WE RECENTLY HEARD FROM AN old friend, a former Hudson Valley resident, an excellent chef and all-around nice guy who moved up to the Adirondacks to find a little more air and less noise and a place where he could set up his own restaurant according to his own principles, bring up his kids and go fishing if he wanted to. As he describes his restaurant on the website, “We believe in supporting [the local] economy by purchasing our provisions from local sources, and by using locally harvested foods that have been preserved by canning or freezing for the off season. We also believe in supporting the local economy by selling our product at affordable prices. We want everyone to be able to afford a wholesome house made meal without going broke in the process.” We he says it, he means it.

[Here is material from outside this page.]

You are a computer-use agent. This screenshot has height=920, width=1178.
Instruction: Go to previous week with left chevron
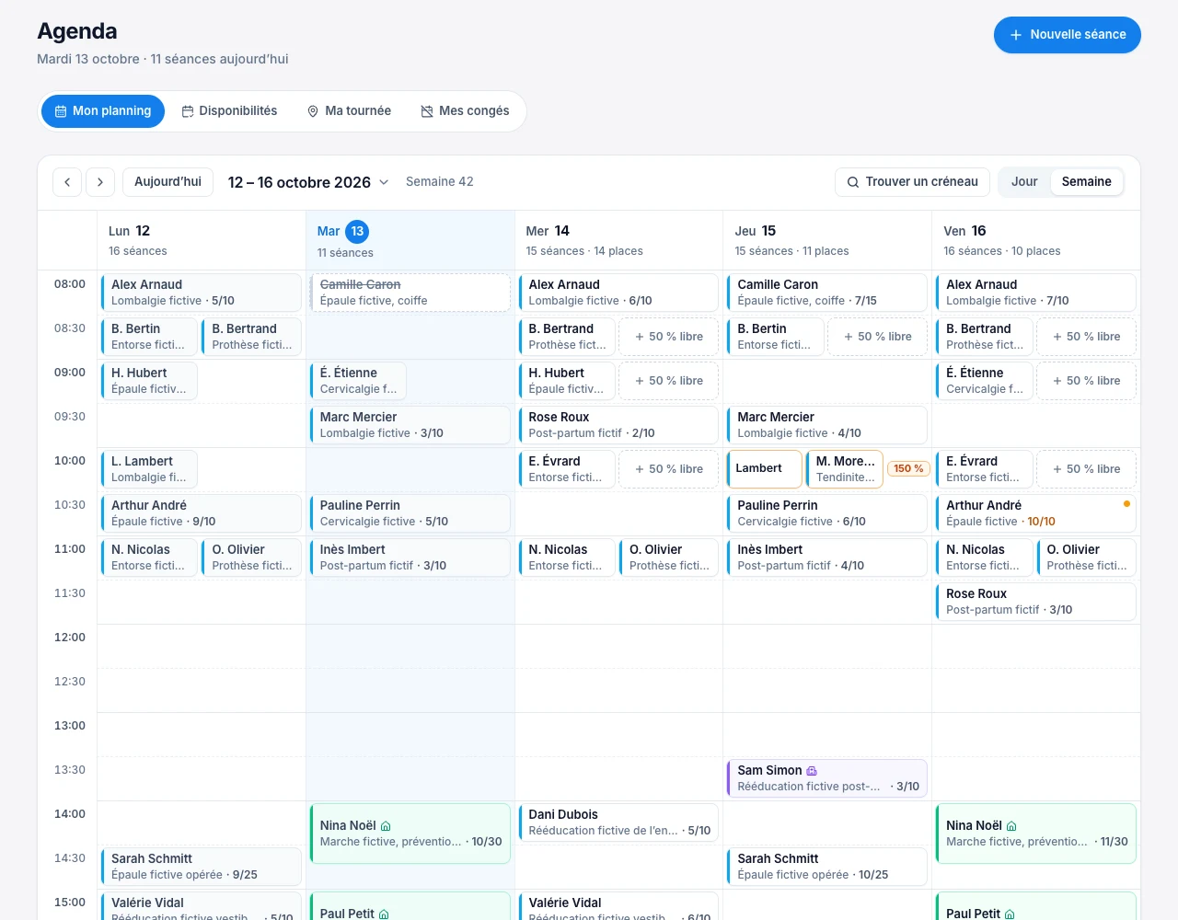67,182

We haven’t yet been up to Saranac Lake or to see our friend John Vargo or visit his little restaurant, The Eat ‘n Meet Grill and Larder, be we’re going to try, soon, before the snow flies. Every now and then, someone proves that it can be done—that you can be a great chef with a social conscience, that you can have a successful restaurant without serving factory farmed and shipped vegetables and meat, that you can, in short, run a principled business just as well as you can lead a principled life.

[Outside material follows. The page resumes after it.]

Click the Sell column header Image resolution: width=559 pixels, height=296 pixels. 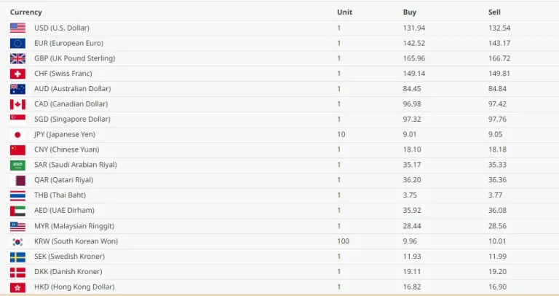[x=494, y=12]
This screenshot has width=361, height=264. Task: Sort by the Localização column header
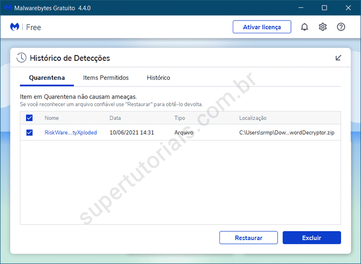(x=253, y=118)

One thing I remember about John Vargo was his kitchen at home—quite literally a hole dug into a stone wall. This former Navy guy knew how to do more with less, to put his attention into the food, not the granite countertop.
Which is to say we started it in issue 55 and yes, we are doing a kitchen, still. But it’s a moving target. As we should have learned from covering other renovations, it’s never just the kitchen—in our case, it involves the laundry and guest bath, too. And then there’s the adjoining den and dining room. None of which was a surprise to the designers we met with—who all agreed the time and budget might be stretching a bit. Reality check one.
With the holidays coming, our present kitchen is looking pretty darned good, or so I keep telling Janet.